I was a nervous wreck. First the nurse gave me 5 steroid pills plus two anti nausea pills. They put my IV in and the nurse brought out a tray with these giant (yeah giant!) syringes full of red goo (someone called it Red Devil) She slowly injected this business into my IV. I was to tell her if I felt any burning and each time she did it I would feel pain for a second but then it would pass. I told her this. Well, by the time I was done the nurse who was taking my IV out noticed a lump in the spot where I felt the pain and commented on it. But then she seemed to brush me off when I was worried about it.
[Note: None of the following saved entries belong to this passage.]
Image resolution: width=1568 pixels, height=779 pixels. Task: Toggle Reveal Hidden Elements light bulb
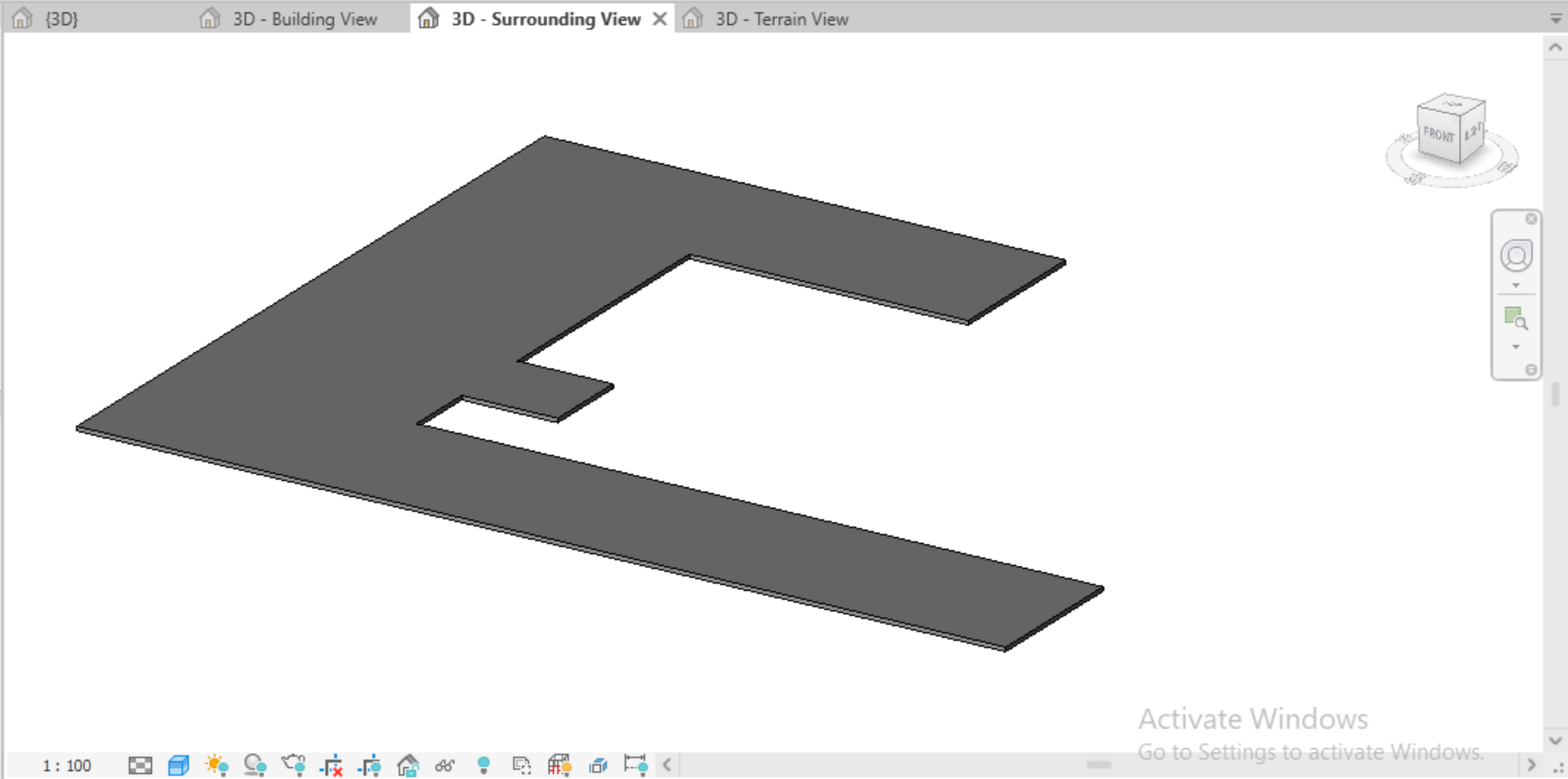484,765

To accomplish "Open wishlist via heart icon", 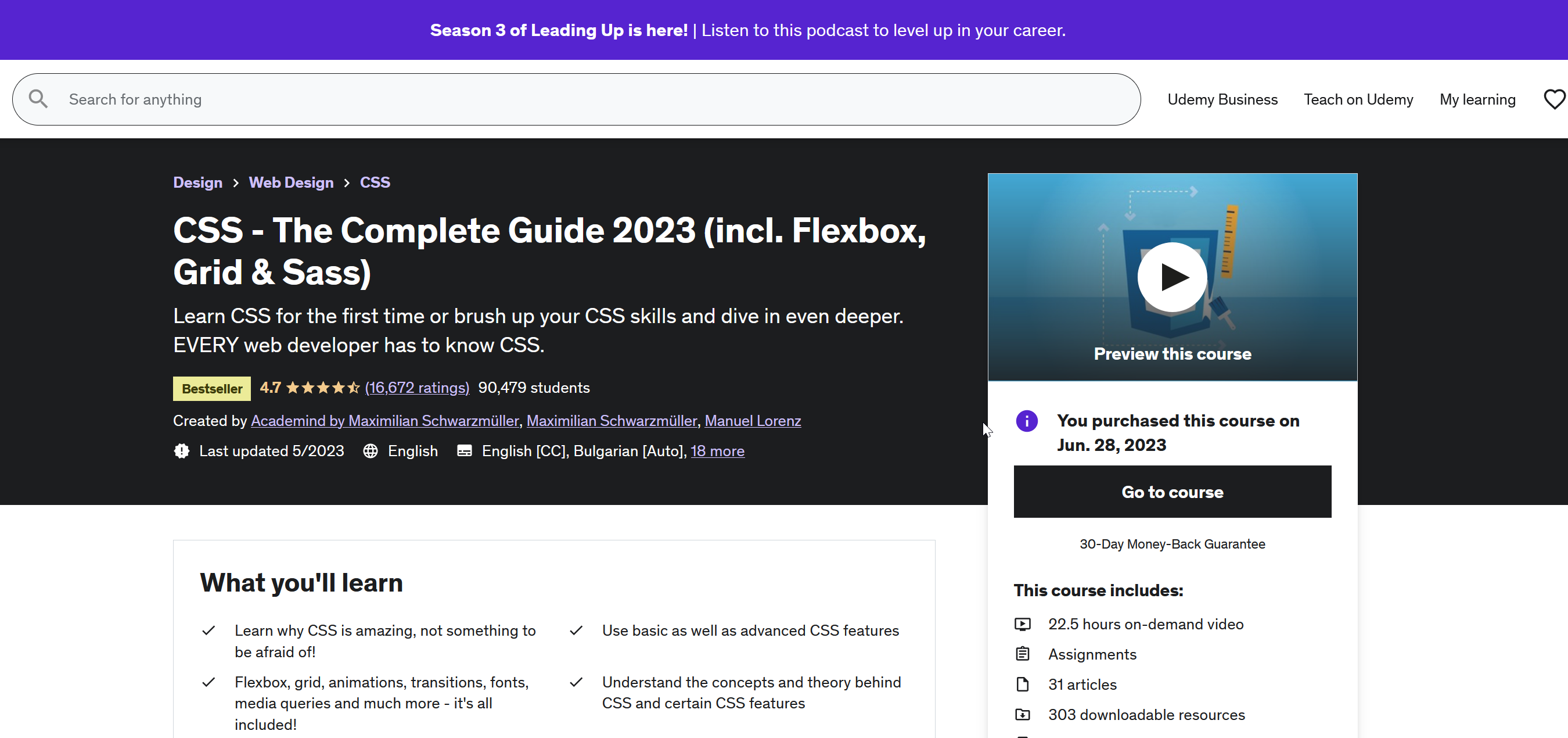I will [1554, 99].
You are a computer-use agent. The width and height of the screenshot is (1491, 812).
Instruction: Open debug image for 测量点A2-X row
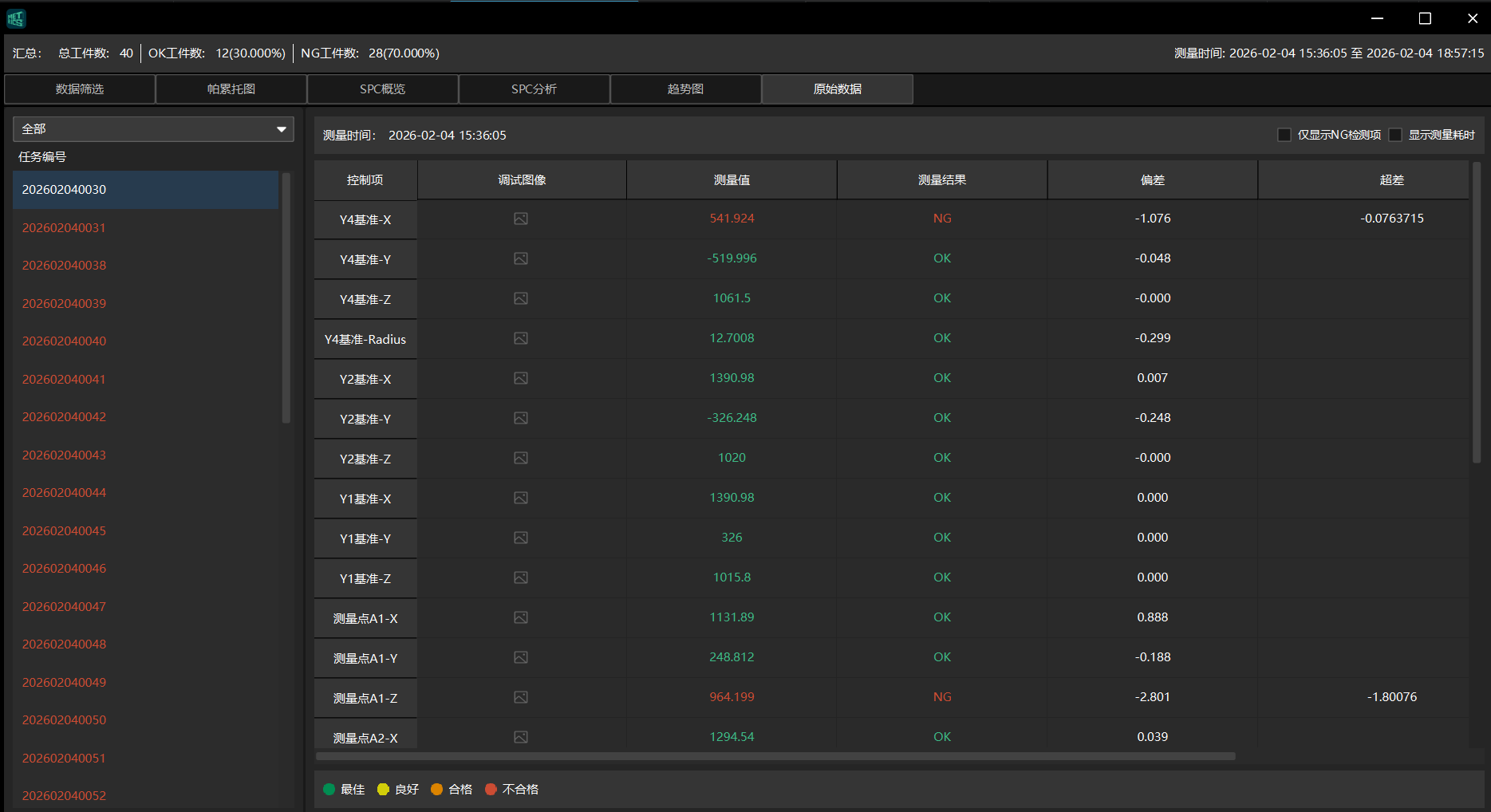coord(521,736)
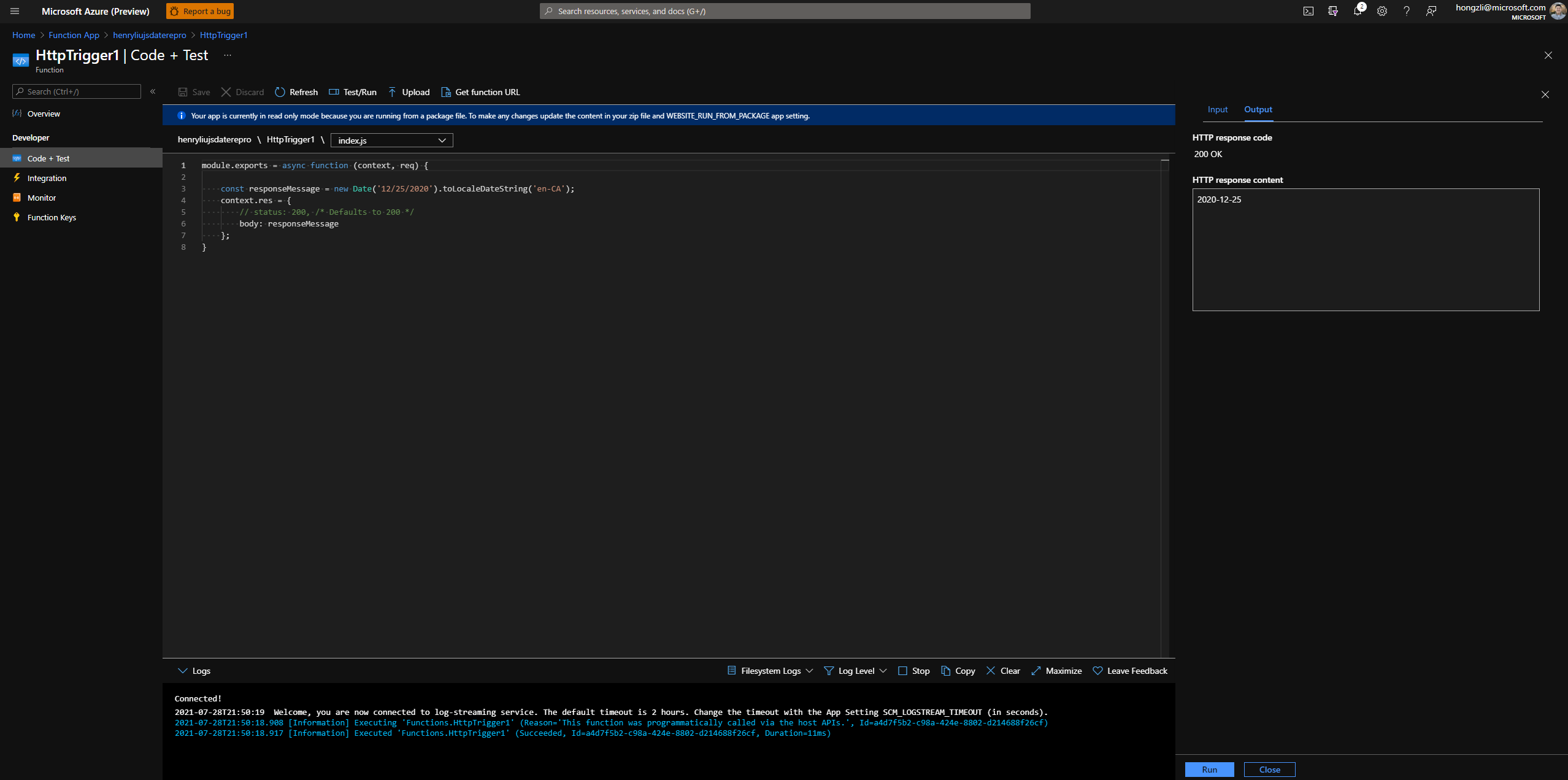Refresh the function code
The width and height of the screenshot is (1568, 780).
point(296,92)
Wrong move. I'm a hypochondriac and I leveled with the nurse who was doing my chemo (not the same one who brushed me off ) and told her I am prone to anxiety and if you say this is a side affect, I'm going to think I have that side affect.
So I went upstairs to fill a prescription and get my Dr's note from my oncologist but I was still harping about this lump so I went back down to the chemo clinic and found my nurse and asked her about it. She thinks it was likely just the pressure on the vein and to watch it for colour change.
Sure enough, it feels better now, it's not as swollen and no colour change. Yay me!
So now I wait. I wait to see what types of side affects I'll have. My fingers are crossed that they are few and not severe.
1 treatment down, 5 to go. Step One - underway.